Friday, October 9, 2009

Servival Skills

A fellow dyslexic blogger over at Teh Dyslexic Storytellers Blog had a post today about the rules of faking it. Basically what a dyslexic child has to do to pass as literate. I am a big fan of coping skills, but have employed different tactics and thus feel the need to add my own list.

1. Listen carefully - If you don't have an autographic memory, practice your listening skills as much as you can and do everything possible to commit everything you hear to memory. Listening is the most powerful tool a non-reader has, never forget that.

2. Memorize lots of books - Once you have mastered your listening skills, start memorizing every book that is ever read aloud to you. Any dyslexic child should be able to resite a minimum of 100 books, turning the pages at the right time. This skill will be invaluable when forced to do book reports or read aloud in class.

3. Find something else you are good at - For me it was math. It is a lot easier to do metal math that mental spelling, so I forced myself to excell in math as a child. If you are performing above grade level in one subject it is easier for people to overlook the fact that you are underpreforming in another subject.

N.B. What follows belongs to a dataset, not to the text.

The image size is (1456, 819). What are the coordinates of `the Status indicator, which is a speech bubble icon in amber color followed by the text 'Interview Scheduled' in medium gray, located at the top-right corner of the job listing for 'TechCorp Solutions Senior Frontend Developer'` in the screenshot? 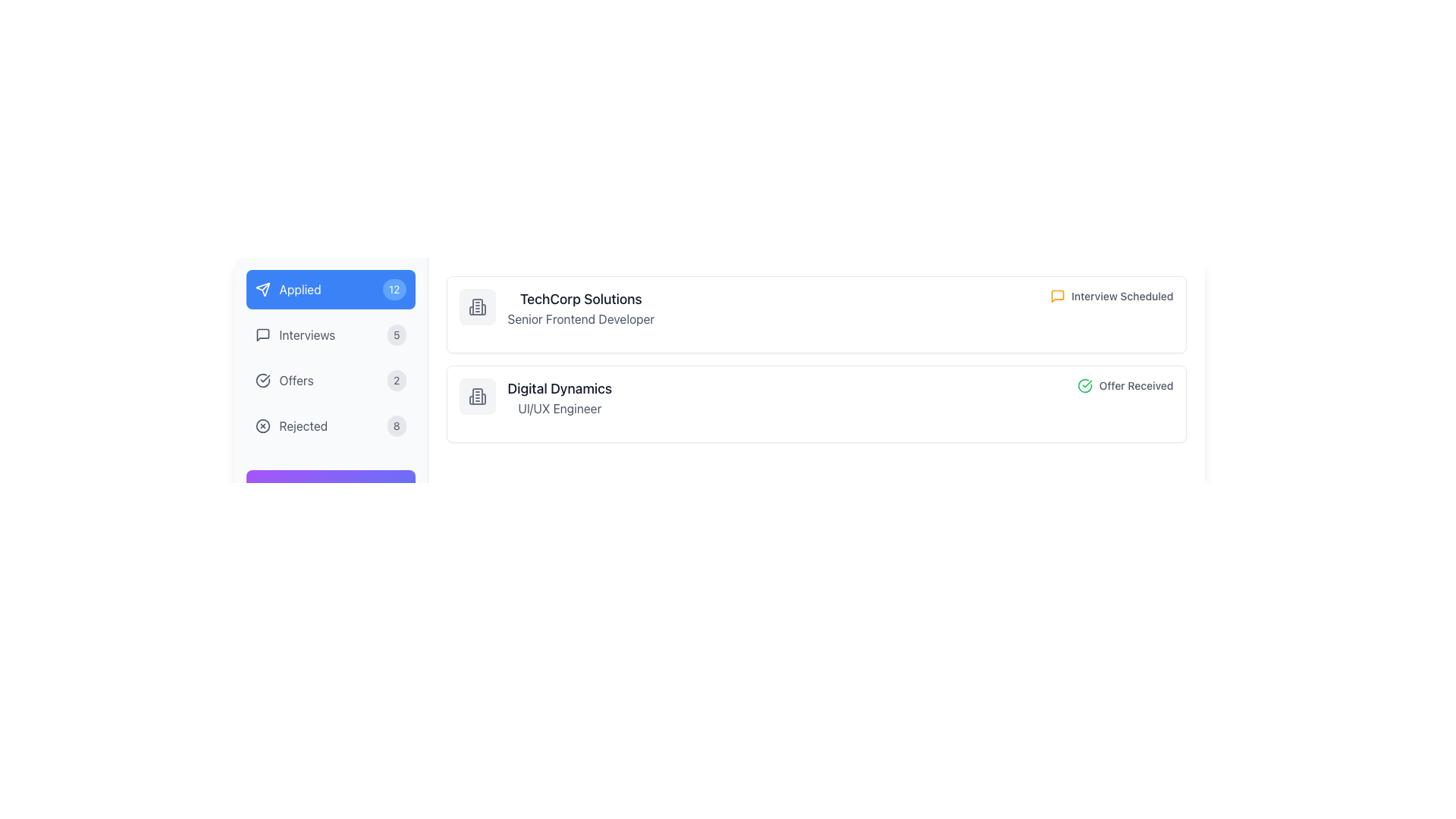 It's located at (1112, 296).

4. Embrace the audio book - I still listen to lots of audio books and don't see any reason why any dyslexic shouldn't be listening to audio books. Public librarys have lots of audio books available. Audio bookworm is a netflix for books on CD type service that is great. And RFB&D (recordings for the blind and dyslexic) is just playing fabuolous. If you don't know how to read, you probably aren't reading this blog, but you should belong to RFB&D - because text books on tape is a gift sent straight from heven.

5. Problem solve - When given a situation that seems impossible, find a new solution. If your keyboarding teacher expects you to type faster than you can read, don't read while you are typing. If you are required to write an inclass essay study spelling words related to the topic instead of the facts associated with it. You are the one who knows what problems you're facing, and you are the one who can find the solution. Never expect it to be the solution that your teacher gives you. Just accept that you know yourself better than anyone else and only you can determine what it will take for you to servive.

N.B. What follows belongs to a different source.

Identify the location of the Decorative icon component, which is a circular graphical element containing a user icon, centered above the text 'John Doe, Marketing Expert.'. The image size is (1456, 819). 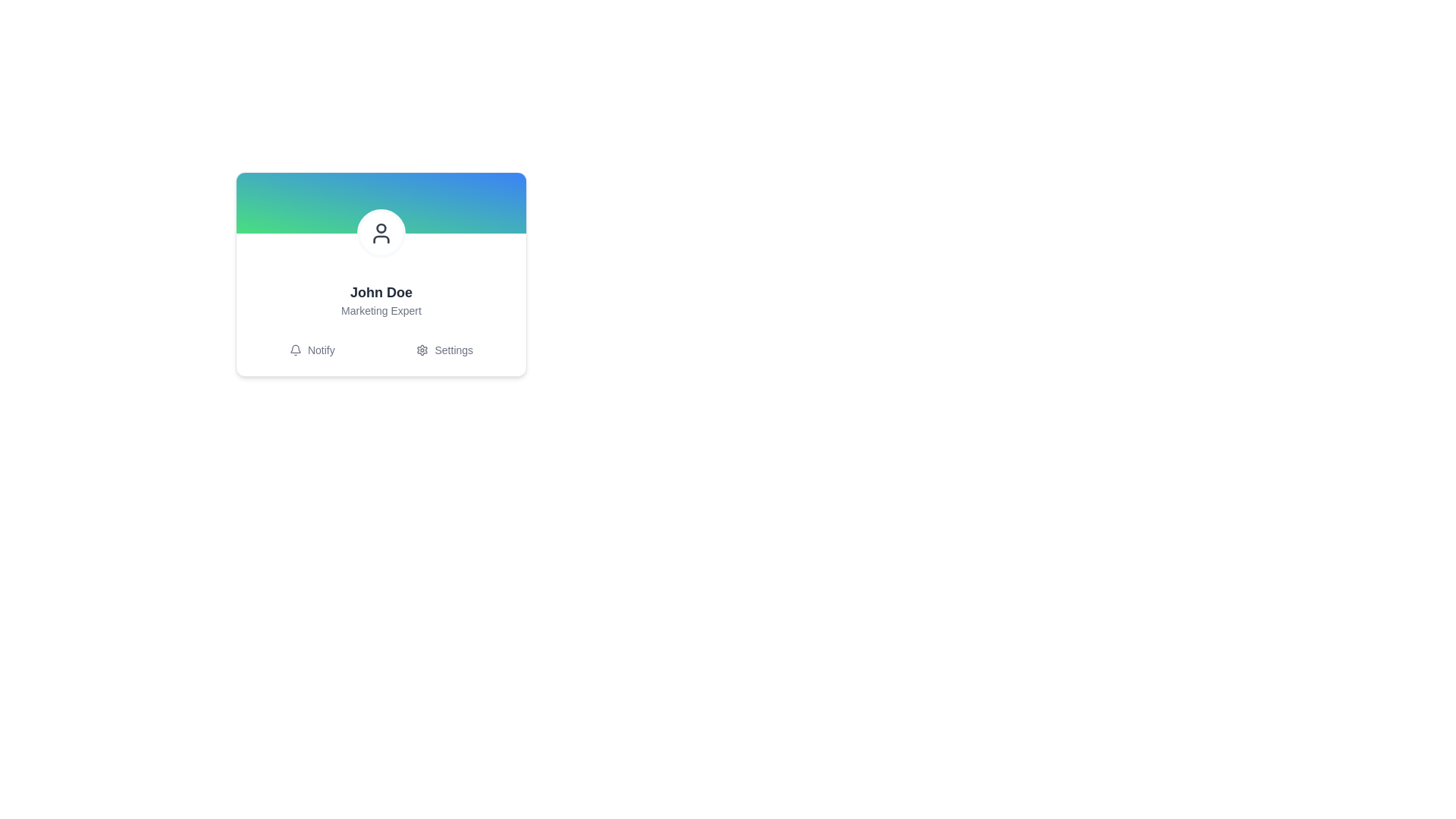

6. Stay confodent - Many dyslexic people have gone on to achieve greatness, and there is no reason why you can't be one of them. If your dream in life is to be a secretary - you will never achieve your goals. So just be the boss instead, and hire a secretary to correct your spelling for you. If you can't be average - be exceptional instead.

7. Learn how to read - If you are severly dyslexic, this is quite possibly the hardest thing you will ever do in your life. But do it anyway. Get help for any sorce you can, and find a way to crack the code that is your own mind. If you can do this one impossible thing, then you truly can do anything. Don't let yourself stand between you and the rest of your dreams.

Joke of the Day
Dyslexics of the world UNTIE


Anonymous said...

Hurrah. This post has put tears in my eyes. Thanks, Kate. From one of your biggest fans, Mom.

The pale observer said...

Thanks for the inspirational post! My hubby's dyslexic and it always amazes me how he sees/reads things, and how he gets by as a Director of a company. I think it takes some serious effort and I applaud you all. Especially for actually writing a blog as a hobby! More power to you.